Quinze séquences vont ainsi se succéder sans temps morts, certaines réunissant toute la troupe, d’autres plus intimes, la plupart à épisodes et d’autres pas, comme cette séquence traversée conjointement par les attentats parisiens et la ZAD de Notre-Dame des Landes. Plusieurs séquences racontent l’histoire d’une Kazakh qualifiée dans le spectacle de « Aaron Swartz au féminin » dont l’histoire ressemble à celle de ce martyr et génie du Net, partisan d’un Internet libre et ouvert. Le jeune Aaron Swartz s’est suicidé à 26 ans le 11 janvier 2013, un mois avant l’ouverture de son procès, il risquait des dizaines d’années de prison. La justice américaine l’accusait d’avoir mis à la disposition de tous plusieurs millions d’articles scientifiques de la plate-forme payante JSTOR à partir des locaux du MIT (Massachusetts Institute of Technology) où ces documents sont accessibles gratuitement. Le spectacle évoque l’histoire de l’imaginaire Anja Gavrilin (inspirée de la Kazakh d’origine russe Alexandra Elbakyan) qui a fait en sorte de mettre à la disposition des étudiants des milliers d’articles abrités sur des sites payants.

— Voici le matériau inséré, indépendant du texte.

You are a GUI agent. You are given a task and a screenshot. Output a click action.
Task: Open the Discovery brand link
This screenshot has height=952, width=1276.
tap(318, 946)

Par trois fois reviennent les poilants Tuto Ralph et Zoé qui créent sur Internet des sortes de fiches cuisine pour internautes. Ils vont traiter successivement de darkweb, des métadonnées et du bitcoin. C’est à la fois sérieux (informé) et complètement loufoque (dans son traitement scénique). Une autre série à épisodes, plus douce, nous entraîne en Syrie où un couple, après avoir passé la nuit ensemble, se découvre : elle prépare une manifestation anti-Assad et lui compte partir en Pologne pour le Creative Commons Summit, un rassemblement pour la défense de l’Internet libre, et songe à numériser Palmyre. Une histoire va naître ainsi sous nos yeux et connaître différents rebondissements. C’est aussi la force de Pavillon noir de faire magnifiquement alterner le lent et le rapide, l’intimité à deux et le commando des sept acteurs, le drôle et le grave.
Partage et bien commun
Les sept auteurs (Adrien Cornaggia, Riad Gahmi, Kevin Keiss, Julie Ménard, Pauline Peyrade, Pauline Ribat et Yann Verburgh) ont travaillé treize semaines avec les cinq acteurs du collectif OS’O (Roxane Brumachon, Bess Davies, Mathieu Ehrhard, Baptiste Girard et Tom Linton) et, venus en renfort, Jérémy Barbier d’Hiver, Moustafa Benaïbout et Marion Lambert. Le créateur de la musique, Martin Hennart, et celui des lumières, Jérémie Papin, étaient aussi là en permanence. Baptiste Girard, l’un des cinq OS’O, ne joue pas, assurant la coordination générale avec Cyrielle Bloy. Contrairement à leurs précédents spectacles (Comme Timon/Titus, lire ici), ils n’ont pas eu besoin d’un metteur en scène pour construire cet ensemble qui évite tous les pièges de l’entassement et de la dispersion. C’est admirablement articulé, rythmé, envoyé. Et, dès le début, fracassant, mais je vous laisse découvrir ça. Si ce spectacle ne vient pas dans une ville proche de chez vous, déménagez.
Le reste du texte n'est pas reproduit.